When a line in the entries contains the word "dimensions", copy that line in full.

----------

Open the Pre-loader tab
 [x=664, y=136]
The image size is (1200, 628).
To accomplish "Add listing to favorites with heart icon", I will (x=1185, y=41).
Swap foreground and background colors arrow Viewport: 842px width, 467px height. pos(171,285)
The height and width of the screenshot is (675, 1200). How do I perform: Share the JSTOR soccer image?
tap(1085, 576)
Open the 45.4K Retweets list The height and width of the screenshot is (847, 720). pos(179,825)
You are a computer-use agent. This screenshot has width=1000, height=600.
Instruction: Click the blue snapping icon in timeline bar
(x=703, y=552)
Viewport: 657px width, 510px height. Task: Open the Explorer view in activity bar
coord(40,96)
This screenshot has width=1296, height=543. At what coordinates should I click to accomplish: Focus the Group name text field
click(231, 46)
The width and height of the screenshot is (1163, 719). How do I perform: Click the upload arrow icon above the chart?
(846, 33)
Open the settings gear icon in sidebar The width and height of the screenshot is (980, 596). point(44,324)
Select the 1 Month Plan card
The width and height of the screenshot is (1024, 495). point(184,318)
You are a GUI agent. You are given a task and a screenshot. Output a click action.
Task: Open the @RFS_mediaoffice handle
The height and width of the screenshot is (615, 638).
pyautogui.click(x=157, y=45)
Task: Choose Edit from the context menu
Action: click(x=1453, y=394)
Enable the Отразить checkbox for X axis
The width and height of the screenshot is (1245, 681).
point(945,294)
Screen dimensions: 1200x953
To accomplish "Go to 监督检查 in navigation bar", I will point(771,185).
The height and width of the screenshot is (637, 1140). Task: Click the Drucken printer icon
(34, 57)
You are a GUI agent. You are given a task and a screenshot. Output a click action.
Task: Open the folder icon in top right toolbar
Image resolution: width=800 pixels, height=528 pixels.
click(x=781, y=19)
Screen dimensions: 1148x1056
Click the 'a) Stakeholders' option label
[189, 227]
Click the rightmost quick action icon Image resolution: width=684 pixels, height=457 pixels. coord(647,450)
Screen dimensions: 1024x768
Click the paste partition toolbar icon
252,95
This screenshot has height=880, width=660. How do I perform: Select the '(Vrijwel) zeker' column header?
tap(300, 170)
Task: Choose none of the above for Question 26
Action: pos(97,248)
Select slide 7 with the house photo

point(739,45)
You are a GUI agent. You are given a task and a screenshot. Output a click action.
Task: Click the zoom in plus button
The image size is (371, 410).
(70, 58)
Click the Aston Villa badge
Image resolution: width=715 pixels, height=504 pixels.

----------

**EXPECTED ANSWER:**
Screen dimensions: 1200x953
Screen dimensions: 1148x1056
Screen dimensions: 1024x768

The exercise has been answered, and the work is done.